Employee Morale During Times of Economic Downturn

The current economic downturn brings with it much uncertainty and instability and yet it is not the first time we have experienced such 'bust' in the economy, especially after a significant 'boom'. As entire industries fall to the economic recession there appears to be significant emphasis placed on ensuring that organizations make good choices to not only manage the current condition but to look forward to what will be needed when the predicted 'bounce' in the economy occurs. This is where people management becomes critical as organizations make the difficult choice of downsizing or making other cuts to fit the current demands and to stay profitable. They must ensure, however, that they retain the talent they require to not only sustain the business but also to be able to rebuild when the time comes.

By understanding how employees perceive morale, organizations may be able to assess the return on investment of the different tools and techniques that are implemented to improve morale within the organization.
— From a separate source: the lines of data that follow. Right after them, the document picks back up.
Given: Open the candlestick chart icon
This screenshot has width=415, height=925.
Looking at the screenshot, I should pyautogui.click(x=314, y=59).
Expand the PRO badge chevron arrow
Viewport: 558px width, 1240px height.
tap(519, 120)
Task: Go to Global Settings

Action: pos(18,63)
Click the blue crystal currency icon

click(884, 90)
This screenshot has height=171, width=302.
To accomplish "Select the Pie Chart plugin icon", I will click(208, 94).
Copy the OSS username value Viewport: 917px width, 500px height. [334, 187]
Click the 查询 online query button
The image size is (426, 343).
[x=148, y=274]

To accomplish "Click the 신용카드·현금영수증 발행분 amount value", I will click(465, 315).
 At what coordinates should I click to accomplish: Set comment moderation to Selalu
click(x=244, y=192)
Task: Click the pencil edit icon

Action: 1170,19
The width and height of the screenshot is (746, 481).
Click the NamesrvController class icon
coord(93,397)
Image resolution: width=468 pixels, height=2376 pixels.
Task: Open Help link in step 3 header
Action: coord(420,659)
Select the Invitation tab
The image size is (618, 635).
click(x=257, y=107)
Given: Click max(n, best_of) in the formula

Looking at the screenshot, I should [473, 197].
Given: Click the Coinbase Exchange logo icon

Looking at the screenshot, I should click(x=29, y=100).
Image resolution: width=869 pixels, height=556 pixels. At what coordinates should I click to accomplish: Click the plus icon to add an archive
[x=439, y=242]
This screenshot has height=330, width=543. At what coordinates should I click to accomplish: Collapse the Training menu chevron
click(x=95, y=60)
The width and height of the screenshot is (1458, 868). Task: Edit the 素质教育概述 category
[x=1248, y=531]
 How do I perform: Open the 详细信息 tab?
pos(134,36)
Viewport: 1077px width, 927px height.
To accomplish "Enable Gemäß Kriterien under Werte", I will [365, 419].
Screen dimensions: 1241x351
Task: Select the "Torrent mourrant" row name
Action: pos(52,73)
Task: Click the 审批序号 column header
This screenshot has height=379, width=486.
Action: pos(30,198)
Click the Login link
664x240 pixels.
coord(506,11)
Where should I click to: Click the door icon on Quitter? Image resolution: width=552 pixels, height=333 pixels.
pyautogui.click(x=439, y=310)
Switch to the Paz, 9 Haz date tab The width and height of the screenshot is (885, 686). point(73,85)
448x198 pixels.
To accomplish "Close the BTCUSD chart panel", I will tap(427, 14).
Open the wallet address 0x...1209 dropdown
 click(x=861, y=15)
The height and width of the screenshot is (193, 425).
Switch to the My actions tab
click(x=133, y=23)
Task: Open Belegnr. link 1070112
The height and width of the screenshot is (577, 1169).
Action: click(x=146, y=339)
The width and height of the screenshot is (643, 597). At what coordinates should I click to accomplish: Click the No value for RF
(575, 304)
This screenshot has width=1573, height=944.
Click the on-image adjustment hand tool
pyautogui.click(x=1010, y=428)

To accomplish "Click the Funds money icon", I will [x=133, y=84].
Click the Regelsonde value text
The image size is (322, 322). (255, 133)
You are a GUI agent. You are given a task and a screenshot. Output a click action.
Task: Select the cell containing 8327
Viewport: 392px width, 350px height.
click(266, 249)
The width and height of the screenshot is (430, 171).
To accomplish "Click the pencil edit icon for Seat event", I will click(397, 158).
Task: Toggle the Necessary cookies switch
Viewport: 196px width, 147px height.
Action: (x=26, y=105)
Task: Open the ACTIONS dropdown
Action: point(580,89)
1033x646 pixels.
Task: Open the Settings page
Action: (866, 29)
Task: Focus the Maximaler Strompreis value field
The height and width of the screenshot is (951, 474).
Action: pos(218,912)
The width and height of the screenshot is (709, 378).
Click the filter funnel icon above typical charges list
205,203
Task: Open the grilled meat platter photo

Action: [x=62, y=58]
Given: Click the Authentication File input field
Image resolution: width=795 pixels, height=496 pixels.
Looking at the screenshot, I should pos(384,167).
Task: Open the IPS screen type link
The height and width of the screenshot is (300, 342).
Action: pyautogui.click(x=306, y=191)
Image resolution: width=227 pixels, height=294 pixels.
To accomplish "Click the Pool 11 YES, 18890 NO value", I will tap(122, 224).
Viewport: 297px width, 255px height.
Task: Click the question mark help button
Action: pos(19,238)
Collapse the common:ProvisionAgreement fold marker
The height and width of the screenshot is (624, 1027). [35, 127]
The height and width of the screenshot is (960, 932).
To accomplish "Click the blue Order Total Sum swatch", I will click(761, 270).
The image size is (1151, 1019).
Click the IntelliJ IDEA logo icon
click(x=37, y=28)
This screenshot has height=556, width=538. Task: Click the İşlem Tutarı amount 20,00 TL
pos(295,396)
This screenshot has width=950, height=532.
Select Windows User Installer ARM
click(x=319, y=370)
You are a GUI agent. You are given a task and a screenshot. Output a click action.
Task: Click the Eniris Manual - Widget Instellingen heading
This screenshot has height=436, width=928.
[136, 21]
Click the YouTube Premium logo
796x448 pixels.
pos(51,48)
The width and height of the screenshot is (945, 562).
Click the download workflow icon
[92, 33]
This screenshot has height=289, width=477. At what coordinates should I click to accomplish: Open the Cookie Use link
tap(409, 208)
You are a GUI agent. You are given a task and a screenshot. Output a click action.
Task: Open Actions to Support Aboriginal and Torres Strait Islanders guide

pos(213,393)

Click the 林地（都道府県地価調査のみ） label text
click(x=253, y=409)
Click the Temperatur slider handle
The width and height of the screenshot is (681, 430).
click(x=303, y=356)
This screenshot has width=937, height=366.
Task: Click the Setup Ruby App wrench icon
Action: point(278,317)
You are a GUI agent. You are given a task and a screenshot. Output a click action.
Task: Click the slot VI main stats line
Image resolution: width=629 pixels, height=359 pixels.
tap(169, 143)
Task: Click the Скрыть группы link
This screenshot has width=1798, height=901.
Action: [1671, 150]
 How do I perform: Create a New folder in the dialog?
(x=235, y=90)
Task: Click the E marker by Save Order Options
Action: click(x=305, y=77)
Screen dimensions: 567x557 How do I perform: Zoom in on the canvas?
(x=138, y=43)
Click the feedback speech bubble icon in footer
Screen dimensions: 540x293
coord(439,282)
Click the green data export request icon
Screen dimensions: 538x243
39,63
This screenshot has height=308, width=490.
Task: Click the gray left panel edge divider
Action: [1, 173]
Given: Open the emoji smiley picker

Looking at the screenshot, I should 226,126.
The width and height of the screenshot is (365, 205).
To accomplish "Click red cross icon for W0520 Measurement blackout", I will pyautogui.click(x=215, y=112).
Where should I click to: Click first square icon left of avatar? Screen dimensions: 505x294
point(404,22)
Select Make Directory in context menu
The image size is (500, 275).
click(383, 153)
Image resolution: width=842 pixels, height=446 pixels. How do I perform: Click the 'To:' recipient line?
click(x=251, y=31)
Subsequently, organizations can also assess whether or not morale is a factor that they must attend to as a way to ensure other benefits such as loyalty, retention and productivity. Thus, by gaining understanding into morale, organizations can not only ascertain their current employee level of morale but also determine its relationship to other potentially beneficial organizational concepts.

Today, morale is defined in Webster’s online dictionary as:

  1. A state of individual psychological well-being based upon a sense of confidence and usefulness and purpose.
  2. The spirit of a group that makes the members want the group to succeed.

Further, organizations must understand employee morale as it is intricately linked to their employees’ individual needs and that there cannot be a simple n-step program that can be implemented that will comprehensively capture all of these needs. Since the concept of morale and its understanding is tied so strongly to an individual’s capacity to articulate their perception of morale, it is important to know whether employees can authentically articulate the current level of morale and if a common understanding of morale exists within the organization.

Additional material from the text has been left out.